The former governor of Vermont is to lay out his foreign policy priorities in a major speech to the Pacific Council on International Policy in Los Angeles today. He is expected to reveal a "kitchen cabinet" of advisers on foreign affairs, many drawn from the Clinton White House. The Dean camp is striving to dispel criticism that the candidate has little grasp of foreign policy beyond berating Mr Bush for invading Iraq without international support. The address will also aim to cast him as a centrist on foreign affairs, willing to use force where necessary but committed to multilateralism.
He also set himself apart from Mr Bush, whom he accused of having a "tin ear" on dealings with foreign governments, in comments made to the Washington Post this weekend. He said: "This president has forfeited our moral leadership in the world because people dislike us so much."
Mr Dean, referring to the nuclear weapons crisis in North Korea, said he would abandon Mr Bush's stance of refusing to engage directly with the country's leadership and would offer a "package deal" to Pyongyang that would include economic aid, energy assistance and a "non-aggression pact" in return for an undertaking that it would dismantle its nuclear programme.
He said he would revive the Geneva Accord that intends to resolve final border issues between Israel and Palestine before pushing further with the troubled road-map for peace in the region.

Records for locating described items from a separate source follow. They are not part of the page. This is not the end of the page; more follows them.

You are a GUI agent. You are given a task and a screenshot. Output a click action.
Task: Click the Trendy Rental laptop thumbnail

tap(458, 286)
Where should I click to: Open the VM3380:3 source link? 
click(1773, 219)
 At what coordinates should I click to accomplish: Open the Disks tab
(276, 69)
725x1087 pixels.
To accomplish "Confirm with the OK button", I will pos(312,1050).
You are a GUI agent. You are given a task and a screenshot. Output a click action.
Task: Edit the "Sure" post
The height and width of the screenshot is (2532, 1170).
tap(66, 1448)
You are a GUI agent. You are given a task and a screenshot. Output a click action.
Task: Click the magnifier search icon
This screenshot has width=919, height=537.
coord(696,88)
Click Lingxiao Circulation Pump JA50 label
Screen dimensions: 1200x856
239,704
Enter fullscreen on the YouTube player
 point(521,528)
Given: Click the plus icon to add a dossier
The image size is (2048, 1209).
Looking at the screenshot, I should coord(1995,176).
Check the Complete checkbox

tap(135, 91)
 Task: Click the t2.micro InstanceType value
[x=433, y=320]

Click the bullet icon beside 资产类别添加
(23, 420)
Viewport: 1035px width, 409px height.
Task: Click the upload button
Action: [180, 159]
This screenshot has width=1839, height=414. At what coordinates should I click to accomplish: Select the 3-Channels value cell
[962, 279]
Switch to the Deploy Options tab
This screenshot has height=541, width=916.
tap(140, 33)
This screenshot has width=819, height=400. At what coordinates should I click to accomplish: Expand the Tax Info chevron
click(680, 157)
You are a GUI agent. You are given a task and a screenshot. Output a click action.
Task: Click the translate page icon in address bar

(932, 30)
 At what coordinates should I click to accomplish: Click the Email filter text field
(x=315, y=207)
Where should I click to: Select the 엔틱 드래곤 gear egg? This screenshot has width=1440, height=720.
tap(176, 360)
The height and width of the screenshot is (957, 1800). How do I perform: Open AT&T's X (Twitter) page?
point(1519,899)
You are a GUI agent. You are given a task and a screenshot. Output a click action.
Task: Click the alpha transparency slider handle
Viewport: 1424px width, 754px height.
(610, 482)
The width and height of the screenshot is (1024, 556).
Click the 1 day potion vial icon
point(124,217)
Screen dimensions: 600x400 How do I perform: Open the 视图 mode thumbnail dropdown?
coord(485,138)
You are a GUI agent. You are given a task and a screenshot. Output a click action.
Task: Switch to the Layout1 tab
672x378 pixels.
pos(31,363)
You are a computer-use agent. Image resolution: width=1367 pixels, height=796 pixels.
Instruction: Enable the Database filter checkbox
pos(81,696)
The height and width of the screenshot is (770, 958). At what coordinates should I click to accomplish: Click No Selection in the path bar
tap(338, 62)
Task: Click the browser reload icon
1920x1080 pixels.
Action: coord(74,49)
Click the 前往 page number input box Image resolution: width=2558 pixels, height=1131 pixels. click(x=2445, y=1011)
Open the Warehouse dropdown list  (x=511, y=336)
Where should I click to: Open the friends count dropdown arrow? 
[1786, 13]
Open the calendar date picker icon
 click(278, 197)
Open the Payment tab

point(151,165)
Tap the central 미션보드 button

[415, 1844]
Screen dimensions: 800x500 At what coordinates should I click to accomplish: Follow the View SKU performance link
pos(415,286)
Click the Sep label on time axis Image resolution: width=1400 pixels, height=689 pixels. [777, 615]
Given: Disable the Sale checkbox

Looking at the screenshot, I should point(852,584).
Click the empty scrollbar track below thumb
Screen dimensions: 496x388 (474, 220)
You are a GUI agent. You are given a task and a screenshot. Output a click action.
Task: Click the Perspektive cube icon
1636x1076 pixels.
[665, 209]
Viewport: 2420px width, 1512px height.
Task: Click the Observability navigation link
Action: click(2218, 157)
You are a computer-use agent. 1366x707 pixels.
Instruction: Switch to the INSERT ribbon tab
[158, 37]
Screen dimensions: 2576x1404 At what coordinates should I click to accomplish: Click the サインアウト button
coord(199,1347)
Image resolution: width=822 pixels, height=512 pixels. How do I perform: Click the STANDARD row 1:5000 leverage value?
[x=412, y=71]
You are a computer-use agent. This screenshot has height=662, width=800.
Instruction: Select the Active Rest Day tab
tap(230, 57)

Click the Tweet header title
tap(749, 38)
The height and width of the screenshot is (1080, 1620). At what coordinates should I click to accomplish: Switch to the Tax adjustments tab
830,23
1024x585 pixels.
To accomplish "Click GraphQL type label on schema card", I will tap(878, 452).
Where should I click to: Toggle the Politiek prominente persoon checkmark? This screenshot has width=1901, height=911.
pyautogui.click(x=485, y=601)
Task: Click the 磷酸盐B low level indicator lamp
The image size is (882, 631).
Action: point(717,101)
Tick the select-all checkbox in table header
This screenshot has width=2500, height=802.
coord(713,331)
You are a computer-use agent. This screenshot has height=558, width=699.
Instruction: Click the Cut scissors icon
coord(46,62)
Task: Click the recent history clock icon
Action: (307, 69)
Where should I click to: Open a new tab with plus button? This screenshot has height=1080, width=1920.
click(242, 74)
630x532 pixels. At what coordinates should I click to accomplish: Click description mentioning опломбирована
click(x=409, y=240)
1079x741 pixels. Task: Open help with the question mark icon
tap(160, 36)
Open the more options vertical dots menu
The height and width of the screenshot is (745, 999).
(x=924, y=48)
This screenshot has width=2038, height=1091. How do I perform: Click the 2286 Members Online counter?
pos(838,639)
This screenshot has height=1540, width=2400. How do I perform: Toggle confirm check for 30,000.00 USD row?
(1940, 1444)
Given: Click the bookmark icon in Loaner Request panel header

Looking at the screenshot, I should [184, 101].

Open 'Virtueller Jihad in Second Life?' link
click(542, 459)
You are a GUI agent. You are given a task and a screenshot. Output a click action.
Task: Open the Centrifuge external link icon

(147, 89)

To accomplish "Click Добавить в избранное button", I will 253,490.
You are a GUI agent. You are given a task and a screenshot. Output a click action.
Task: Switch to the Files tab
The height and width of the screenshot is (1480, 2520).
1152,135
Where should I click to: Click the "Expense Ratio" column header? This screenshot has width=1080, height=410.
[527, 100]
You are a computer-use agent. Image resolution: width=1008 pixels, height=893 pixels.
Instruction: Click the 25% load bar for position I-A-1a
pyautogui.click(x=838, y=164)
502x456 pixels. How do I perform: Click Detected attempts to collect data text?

In Los Angeles today, the candidate is due to disclose that Tony Lake, the former national security adviser to President Bill Clinton, is among those he has assembled to advise him on foreign policy. He is also expected to give details of plans to create a multi-billion-dollar international fund to combat terrorism around the world.
The speech will also attempt to undo the "peacenik" reputation that Mr Dean may have earned, notably by his opposition to the war in Iraq.